A base of a tree with roots exposed over rockSuzanne Anderson was quoted in Physics Today for a recent article titled, "Earth’s skin is an interdisciplinary laboratory" about critical zone research. Here are a few excerpts:

In probing the life-supporting critical zone, researchers hope to protect it for future generations. 
Where does water go when it rains? How does soil form? How did forests and other ecosystems develop? And how can understanding those processes inform human behaviors in the face of changes in land use and climate? Those are among the questions that scientists are asking about the critical zone—defined loosely as the region at Earth’s surface that extends from the treetops down to bedrock. 

Although critical-zone research is tuned to local environments, scientists also look for broader implications.

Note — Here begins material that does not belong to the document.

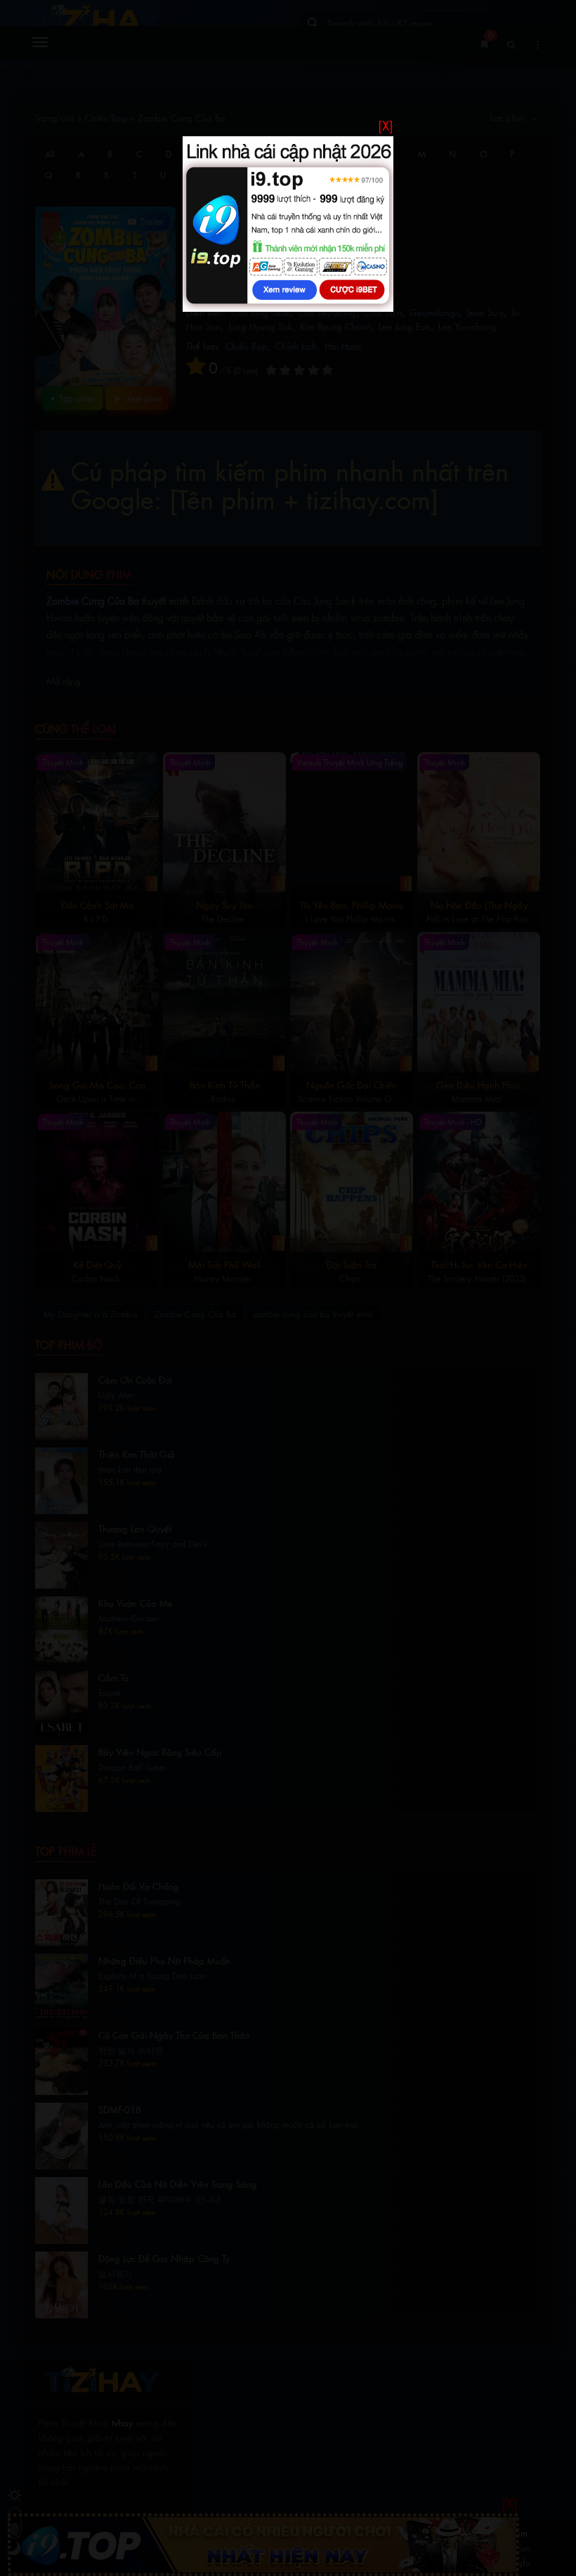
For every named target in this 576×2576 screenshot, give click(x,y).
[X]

At the Boulder Creek Critical Zone Observatory in Colorado, part of the US network of nine CZOs, the main focus is on how erosion and weathering shape topography.  

Floods, fires, and findings 
At some CZOs, natural disasters have become natural experiments. According to Chorover of the Catalina-Jemez CZO, almost all the long-term erosion at the observatory takes place in the  years immediately following a wildfire. That understanding, he says, was derived from a combination of before-and-after lidar landscape images and measurements of beryllium-10. Concentrations of the isotope, which forms when cosmic rays bombard rock minerals, provide a measure of erosion rate. And after the devastating 2013 Colorado Front Range flood, Boulder Creek researchers led by Suzanne Anderson studied landslides and debris flow. “We found that in the course of a few minutes, the hill slopes lost sediment produced by 300–400 years of weathering,” she says.